AI Summary • Published on Mar 24, 2026
The rapid integration of Generative Artificial Intelligence (GenAI) tools into programming education, especially at the secondary school level, raises significant questions about how young learners critically engage with these tools and perceive their ethical responsibilities. Current research predominantly focuses on university students or professional developers, leaving a critical gap in understanding the experiences of secondary school novices—the next generation of software engineers. This lack of insight is concerning, as GenAI tools, while offering benefits like debugging and code generation, can also challenge the development of essential skills such as code comprehension, frustration tolerance, and critical thinking. Furthermore, there is limited understanding of gender differences in AI-assisted programming, despite documented disparities in traditional programming education, and how cultural contexts like Germany's strict data protection regulations influence students' attitudes toward AI ethics. Without addressing these gaps, educational institutions risk developing curricula that fail to adequately prepare students for an AI-driven software landscape, potentially exacerbating existing gender gaps.
This exploratory study involved 84 German secondary school students, aged 16–19, who were recruited from extracurricular software development workshops. The researchers employed a mixed-methods approach, utilizing a survey with both five-point Likert scale questions and open-ended questions. The questionnaire was structured into three thematic areas: demographic and background information, critical thinking practices in AI-assisted programming (to address RQ1), and AI literacy concerning ethical learning (to address RQ2). Survey items for critical thinking were adapted from existing instruments for university-level courses, and AI ethics items were drawn from a validated AI Literacy Questionnaire for secondary students.
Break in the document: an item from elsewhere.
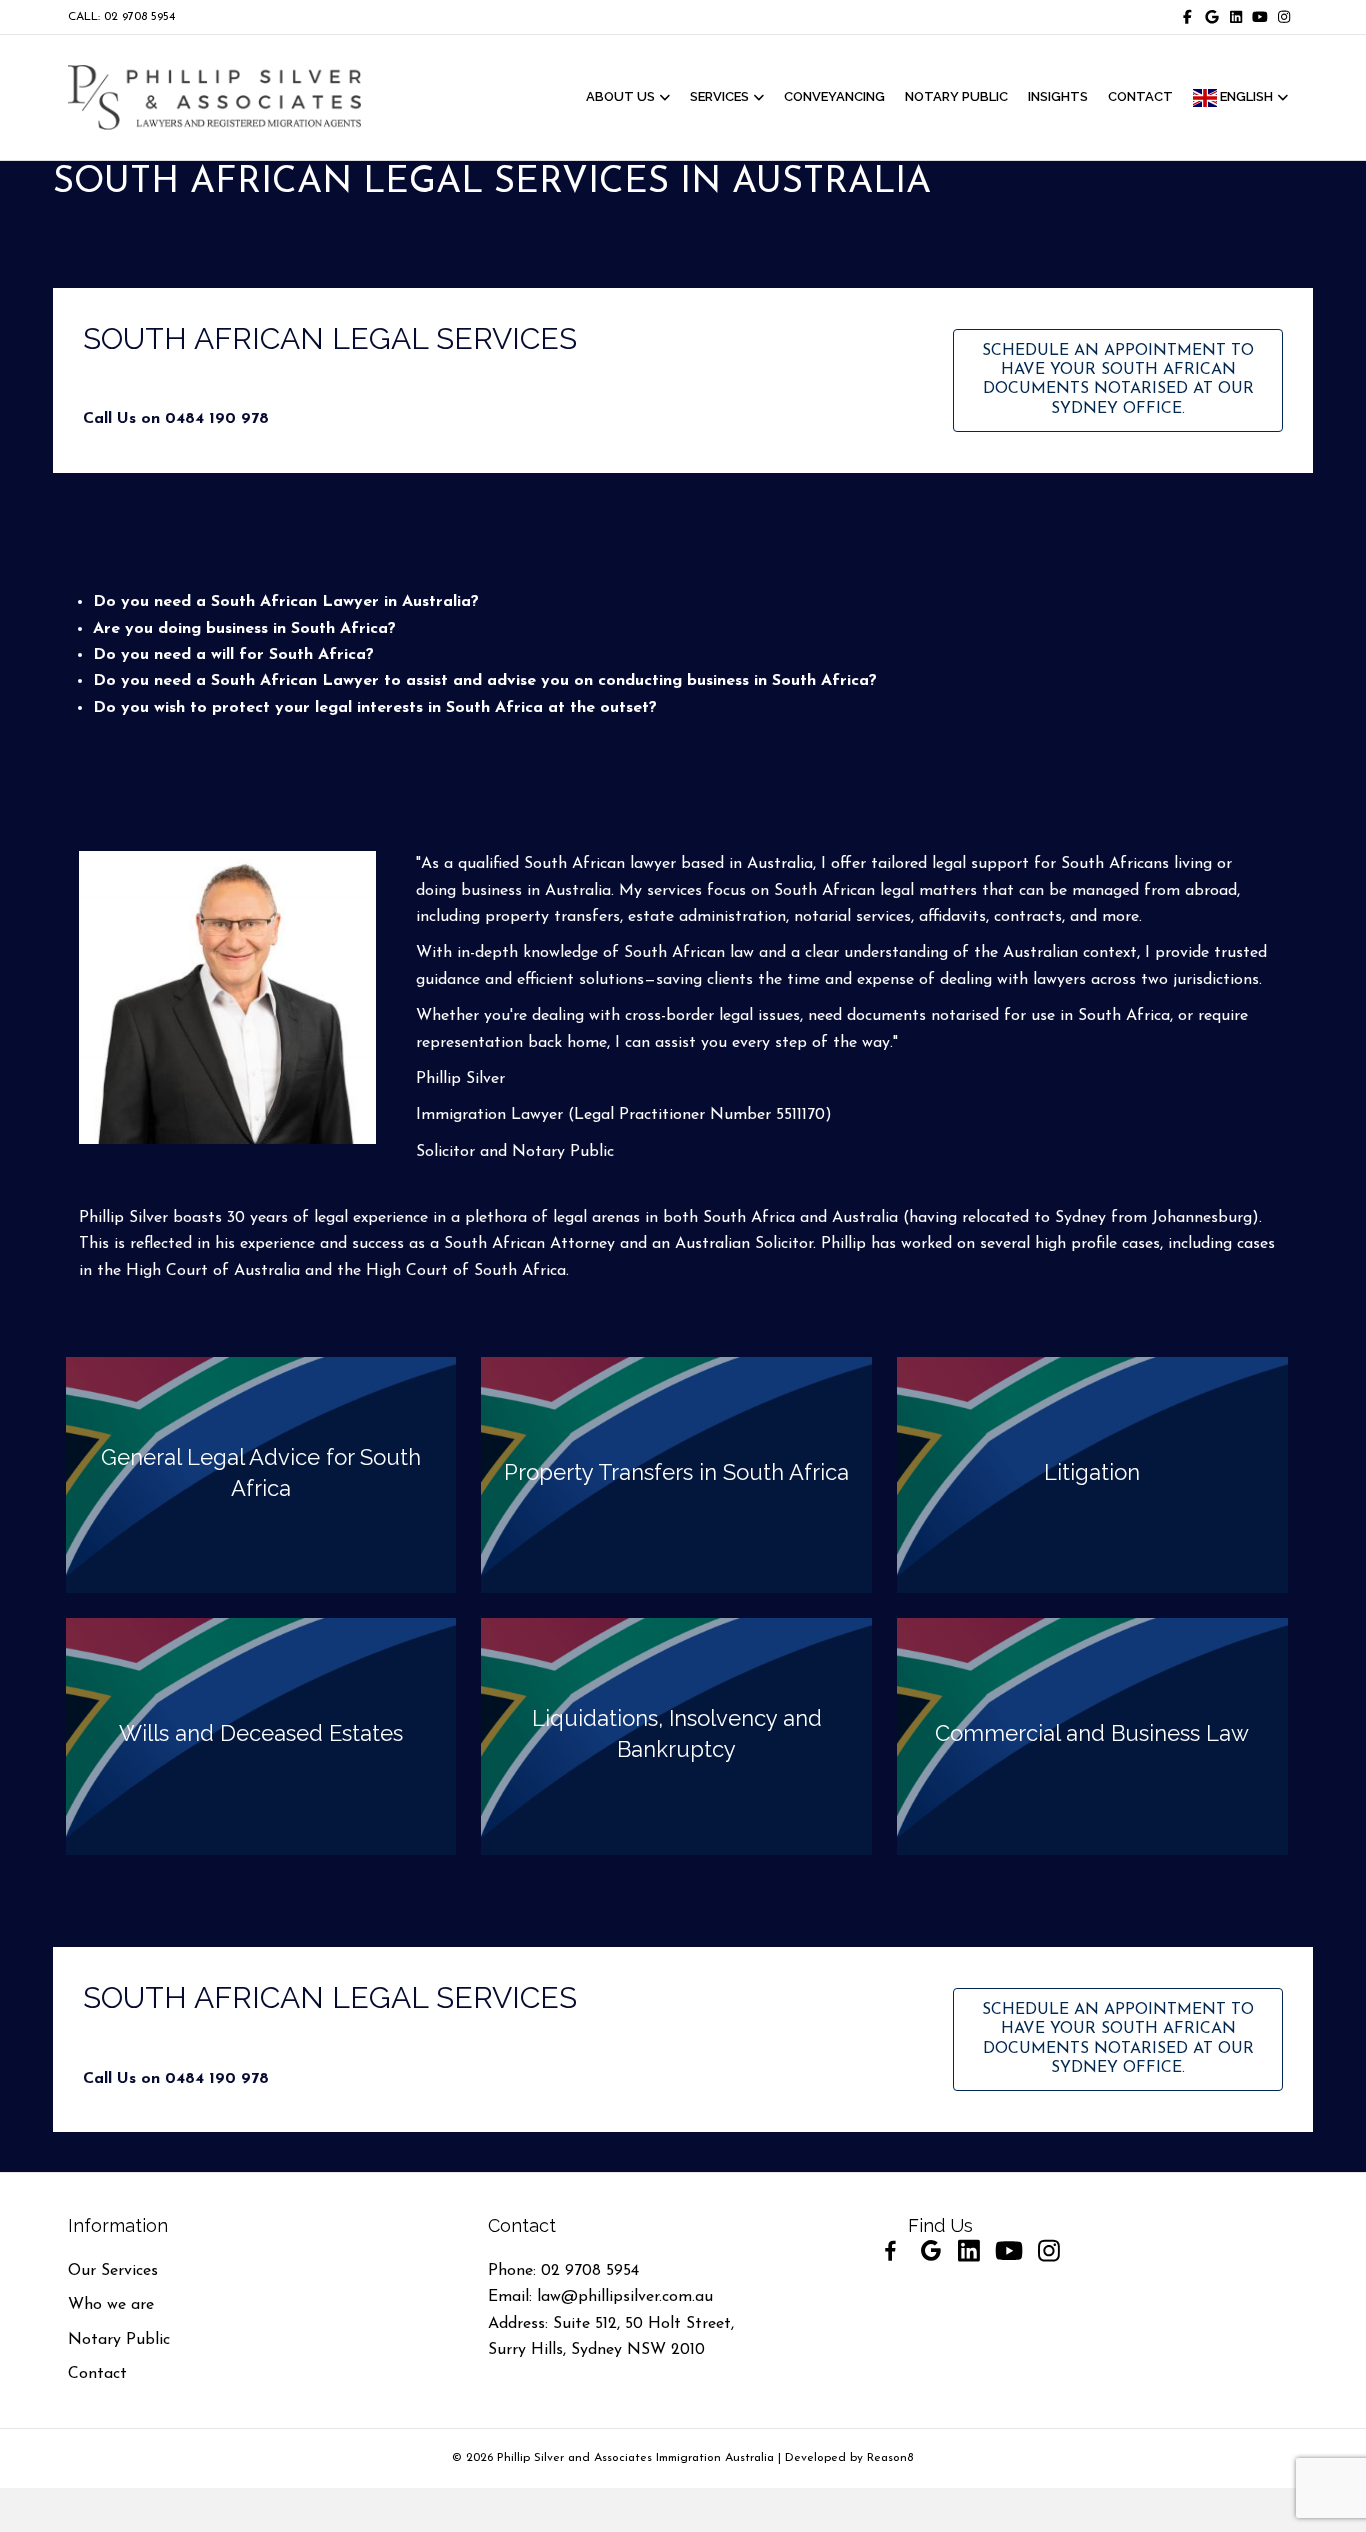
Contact (97, 2374)
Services (719, 96)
Data collection occurred online during the summer of 2025. Participants provided voluntary consent after receiving explanations of the study's purpose and key terms like GenAI. Data analysis involved descriptive statistics, chi-square tests with Cramér’s V for gender-dependent differences in quantitative responses, and thematic analysis for the open-ended questions, with an interrater-reliability of 0.89 for coding. The study acknowledges limitations such as self-selection bias, reliance on self-reported data, potential differences in item interpretation by younger learners, and limited generalizability due to the specific sample and cultural context.
The study revealed an "AI paradox" among students. While a majority (88%) showed strong commitment to testing code and checking for defects (86%), a significant portion (21% agreed, 32% neutral) indicated willingness to integrate AI-generated code without full understanding. Gender differences emerged, with boys reporting more frequent and experimental use of AI tools, often consulting AI before peers, and being more likely to accept privacy risks. Girls, conversely, expressed greater skepticism towards AI outputs, prioritized human collaboration, and were more inclined towards privacy-conscious data filtering or avoiding AI tools. In terms of AI ethics, students demonstrated high awareness: 88% understood AI misuse risks, 90% expected transparency, and 95% supported rigorous testing. Girls placed a slightly stronger emphasis on human accountability for AI systems. Thematic analysis on responsibility for AI ethics highlighted multi-stakeholder governance, emphasizing the roles of politics (especially the EU), companies, and developers, with some students also pointing to individual user and educational institution responsibility. Students showed pragmatic skepticism regarding corporate self-regulation, aligning with Germany's strong regulatory environment.
The findings underscore a critical "AI paradox": students possess strong ethical reasoning and awareness regarding AI risks but often struggle to translate these insights into concrete, responsible programming practices, such as critically vetting AI-generated code. This suggests that awareness alone is insufficient without explicit integration into coding workflows. Gendered patterns indicate that boys' experimental, AI-first approaches and girls' collaborative, privacy-focused strategies could offer complementary strengths in team-based software engineering, requiring educational approaches that foster both. The strong emphasis on EU-level governance and regulatory accountability among German students highlights the profound influence of cultural context on ethical reasoning, suggesting that international software engineering education must balance local expectations with global collaboration. Key lessons include the need to understand informal learning pathways for GenAI, strengthen critical thinking by requiring code explanation and documenting AI assistance, and connect ethical awareness directly to concrete programming tasks. Future research should explore these patterns across diverse regulatory environments, investigate how students develop GenAI practices outside formal teaching, and examine targeted interventions to foster critical AI literacy and responsible programming behaviors in an inclusive manner.